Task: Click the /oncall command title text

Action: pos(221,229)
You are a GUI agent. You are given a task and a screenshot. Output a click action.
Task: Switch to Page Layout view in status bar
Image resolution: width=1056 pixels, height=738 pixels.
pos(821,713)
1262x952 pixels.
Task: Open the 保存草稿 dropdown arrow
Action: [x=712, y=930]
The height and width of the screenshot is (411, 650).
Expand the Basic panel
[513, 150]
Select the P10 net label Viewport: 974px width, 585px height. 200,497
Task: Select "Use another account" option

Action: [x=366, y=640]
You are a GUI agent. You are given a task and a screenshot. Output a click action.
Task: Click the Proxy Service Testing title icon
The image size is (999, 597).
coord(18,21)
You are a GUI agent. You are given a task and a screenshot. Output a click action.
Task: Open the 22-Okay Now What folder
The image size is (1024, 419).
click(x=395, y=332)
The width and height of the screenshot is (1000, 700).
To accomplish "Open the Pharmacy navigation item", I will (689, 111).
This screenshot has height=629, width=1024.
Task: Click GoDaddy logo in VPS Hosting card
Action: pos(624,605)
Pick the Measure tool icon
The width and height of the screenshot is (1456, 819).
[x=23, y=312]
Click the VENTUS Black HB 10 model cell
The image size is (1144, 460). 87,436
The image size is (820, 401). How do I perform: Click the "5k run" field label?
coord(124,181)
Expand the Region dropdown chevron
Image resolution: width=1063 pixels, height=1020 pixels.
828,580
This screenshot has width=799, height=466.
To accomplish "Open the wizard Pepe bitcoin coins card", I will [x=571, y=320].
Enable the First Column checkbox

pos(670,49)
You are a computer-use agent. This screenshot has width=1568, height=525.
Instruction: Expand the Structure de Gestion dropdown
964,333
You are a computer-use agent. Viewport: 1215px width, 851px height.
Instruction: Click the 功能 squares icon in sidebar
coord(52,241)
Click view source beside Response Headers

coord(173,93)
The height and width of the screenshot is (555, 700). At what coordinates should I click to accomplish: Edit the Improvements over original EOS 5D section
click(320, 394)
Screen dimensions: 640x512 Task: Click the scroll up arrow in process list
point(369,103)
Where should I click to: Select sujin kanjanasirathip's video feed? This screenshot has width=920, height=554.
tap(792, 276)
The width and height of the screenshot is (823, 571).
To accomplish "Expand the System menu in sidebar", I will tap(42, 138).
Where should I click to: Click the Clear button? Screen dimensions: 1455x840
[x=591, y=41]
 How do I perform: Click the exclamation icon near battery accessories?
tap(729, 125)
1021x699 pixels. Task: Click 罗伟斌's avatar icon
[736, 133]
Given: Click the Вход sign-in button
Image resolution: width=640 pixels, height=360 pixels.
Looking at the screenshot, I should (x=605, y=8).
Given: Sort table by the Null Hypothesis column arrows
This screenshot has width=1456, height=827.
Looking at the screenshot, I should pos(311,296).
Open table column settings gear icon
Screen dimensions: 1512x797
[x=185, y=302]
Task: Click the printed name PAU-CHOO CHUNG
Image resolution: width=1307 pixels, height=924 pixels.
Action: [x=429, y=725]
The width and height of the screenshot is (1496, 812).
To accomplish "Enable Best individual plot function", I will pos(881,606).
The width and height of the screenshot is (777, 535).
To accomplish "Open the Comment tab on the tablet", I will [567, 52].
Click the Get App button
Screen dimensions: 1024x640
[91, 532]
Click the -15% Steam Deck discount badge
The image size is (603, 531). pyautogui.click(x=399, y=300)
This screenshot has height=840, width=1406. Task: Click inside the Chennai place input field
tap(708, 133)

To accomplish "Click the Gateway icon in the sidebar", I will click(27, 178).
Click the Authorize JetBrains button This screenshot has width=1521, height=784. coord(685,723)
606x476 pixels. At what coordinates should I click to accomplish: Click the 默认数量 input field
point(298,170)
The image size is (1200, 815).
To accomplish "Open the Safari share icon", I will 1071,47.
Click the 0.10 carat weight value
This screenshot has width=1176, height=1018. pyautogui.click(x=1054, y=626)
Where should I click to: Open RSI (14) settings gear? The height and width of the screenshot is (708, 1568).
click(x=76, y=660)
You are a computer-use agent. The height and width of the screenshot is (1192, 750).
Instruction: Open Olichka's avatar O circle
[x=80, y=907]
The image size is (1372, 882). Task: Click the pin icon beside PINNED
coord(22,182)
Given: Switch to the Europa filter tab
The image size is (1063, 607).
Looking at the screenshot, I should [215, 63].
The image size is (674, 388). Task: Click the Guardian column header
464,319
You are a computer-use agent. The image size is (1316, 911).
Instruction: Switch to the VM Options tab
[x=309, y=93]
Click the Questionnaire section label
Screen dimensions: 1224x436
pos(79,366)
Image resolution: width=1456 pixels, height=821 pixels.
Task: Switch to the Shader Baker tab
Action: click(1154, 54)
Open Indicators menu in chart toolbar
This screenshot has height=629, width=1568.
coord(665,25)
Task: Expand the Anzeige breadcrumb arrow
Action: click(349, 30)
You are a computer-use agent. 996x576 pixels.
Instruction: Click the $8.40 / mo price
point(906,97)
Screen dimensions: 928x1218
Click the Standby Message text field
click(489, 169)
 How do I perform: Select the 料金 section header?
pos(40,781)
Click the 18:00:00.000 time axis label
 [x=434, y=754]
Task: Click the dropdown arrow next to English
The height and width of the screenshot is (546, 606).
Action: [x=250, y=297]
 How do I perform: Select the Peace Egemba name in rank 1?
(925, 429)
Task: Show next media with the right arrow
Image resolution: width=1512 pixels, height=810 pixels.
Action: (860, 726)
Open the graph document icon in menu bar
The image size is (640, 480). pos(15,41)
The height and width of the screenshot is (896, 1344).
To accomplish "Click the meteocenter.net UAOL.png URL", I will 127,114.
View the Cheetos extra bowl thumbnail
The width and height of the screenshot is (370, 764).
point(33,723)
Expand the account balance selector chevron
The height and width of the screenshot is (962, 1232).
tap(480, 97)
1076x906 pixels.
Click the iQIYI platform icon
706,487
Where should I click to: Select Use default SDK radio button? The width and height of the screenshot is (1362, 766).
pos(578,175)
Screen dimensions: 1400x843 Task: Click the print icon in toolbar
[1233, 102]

_PROBLEM STATEMENT:_ Retype the records from the start through the line containing "Action: [x=366, y=640]", including that line.

_TASK OUTPUT:_
Task: Click the /oncall command title text

Action: pos(221,229)
You are a GUI agent. You are given a task and a screenshot. Output a click action.
Task: Switch to Page Layout view in status bar
Image resolution: width=1056 pixels, height=738 pixels.
pos(821,713)
1262x952 pixels.
Task: Open the 保存草稿 dropdown arrow
Action: [x=712, y=930]
The height and width of the screenshot is (411, 650).
Expand the Basic panel
[513, 150]
Select the P10 net label Viewport: 974px width, 585px height. 200,497
Task: Select "Use another account" option

Action: [x=366, y=640]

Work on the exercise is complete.